About the Author
Washington Irving (1783-1859)
Washington Irving was an American writer and diplomat serving as the American ambassador to Spain in the 1840s. He is best known for his short stories “The Legend of Sleepy Hollow” and “Rip Van Winkle.” Irving was an advocate for writing as a respectable profession and fought for stronger laws to protect authors from copyright infringement. Irving studied law, passing the bar exam in 1806, but was uninterested in practicing. Washington Irving is credited as the first American man to earn his living by his pen.
Washington Irving liked to name characters in his stories after people he had met; Ichabod Crane was the name of an army captain Irving met during Irving’s service as an aide-de-camp to the governor of New York. The character was probably based on his friend Jesse Merwin. Katrina Van Tassel was inspired by a real woman of that name. Irving had stayed with her family for several months and asked her permission to use her name. The decapitated Hessian soldier who became the headless horseman in “The Legend of Sleepy Hollow” was based on a headless corpse found after a battle and buried by the Van Tassel family of Sleepy Hollow.

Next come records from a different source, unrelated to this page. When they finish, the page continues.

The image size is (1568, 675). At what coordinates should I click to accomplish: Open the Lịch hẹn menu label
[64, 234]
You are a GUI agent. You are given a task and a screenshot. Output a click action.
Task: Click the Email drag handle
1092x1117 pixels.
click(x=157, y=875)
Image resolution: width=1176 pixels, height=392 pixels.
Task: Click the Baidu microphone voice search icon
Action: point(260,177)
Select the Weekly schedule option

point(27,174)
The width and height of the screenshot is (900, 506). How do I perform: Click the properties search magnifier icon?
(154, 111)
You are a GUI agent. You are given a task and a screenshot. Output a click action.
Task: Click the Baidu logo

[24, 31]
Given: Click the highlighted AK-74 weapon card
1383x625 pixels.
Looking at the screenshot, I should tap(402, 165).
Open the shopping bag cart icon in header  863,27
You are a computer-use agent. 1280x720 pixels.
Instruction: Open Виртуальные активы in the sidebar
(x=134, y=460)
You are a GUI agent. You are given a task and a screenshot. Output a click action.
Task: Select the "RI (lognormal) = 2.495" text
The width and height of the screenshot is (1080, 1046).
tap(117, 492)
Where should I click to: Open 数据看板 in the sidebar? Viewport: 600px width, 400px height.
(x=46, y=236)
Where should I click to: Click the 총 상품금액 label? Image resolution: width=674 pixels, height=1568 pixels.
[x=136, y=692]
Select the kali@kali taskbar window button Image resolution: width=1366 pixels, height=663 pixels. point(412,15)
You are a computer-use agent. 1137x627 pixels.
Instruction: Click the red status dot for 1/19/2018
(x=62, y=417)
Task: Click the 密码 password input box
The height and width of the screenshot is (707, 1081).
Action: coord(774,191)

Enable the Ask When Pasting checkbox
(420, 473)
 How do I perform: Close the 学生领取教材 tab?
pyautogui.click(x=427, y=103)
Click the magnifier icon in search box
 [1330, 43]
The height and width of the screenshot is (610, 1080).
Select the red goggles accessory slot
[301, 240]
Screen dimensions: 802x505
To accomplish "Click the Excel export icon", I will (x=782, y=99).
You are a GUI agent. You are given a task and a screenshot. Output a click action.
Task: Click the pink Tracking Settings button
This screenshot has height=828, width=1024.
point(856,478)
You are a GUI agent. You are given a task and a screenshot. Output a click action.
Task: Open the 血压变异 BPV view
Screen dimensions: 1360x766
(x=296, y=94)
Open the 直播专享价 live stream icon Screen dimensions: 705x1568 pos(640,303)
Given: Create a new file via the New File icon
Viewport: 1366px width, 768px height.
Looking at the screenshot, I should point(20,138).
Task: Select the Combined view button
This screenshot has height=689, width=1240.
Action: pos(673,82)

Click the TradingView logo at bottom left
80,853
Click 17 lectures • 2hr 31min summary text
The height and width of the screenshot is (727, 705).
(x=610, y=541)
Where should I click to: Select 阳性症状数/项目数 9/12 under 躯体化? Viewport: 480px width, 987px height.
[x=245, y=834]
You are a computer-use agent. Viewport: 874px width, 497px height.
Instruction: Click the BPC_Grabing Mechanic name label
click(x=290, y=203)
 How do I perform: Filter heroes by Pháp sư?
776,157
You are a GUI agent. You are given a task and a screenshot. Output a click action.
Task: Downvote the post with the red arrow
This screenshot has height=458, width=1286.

He was notable for coining the name “Gotham” for New York City and credited for coining the phrase “the almighty dollar.” Hi writings also influenced the way Americans celebrated Christmas, reviving traditions that had been lost in England. Washington Irving died of a heart attack on November 28, 1859 at age 76.
“Rip Van Winkle” (1819)
A man gets more than he bargains for when he hides in the woods to escape his wife’s nagging and comes back to find everything has changed.
Questions for “Rip Van Winkle”
How would you describe Rip Van Winkle’s character? What is the narrator’s view of Rip?
How does the author seem to view marriage? What lines from the book support this view?
What has changed after Rip Van Winkle wakens?
What clues tell you how much time has passed?
Do you think Rip’s character is changed by his experience? Why?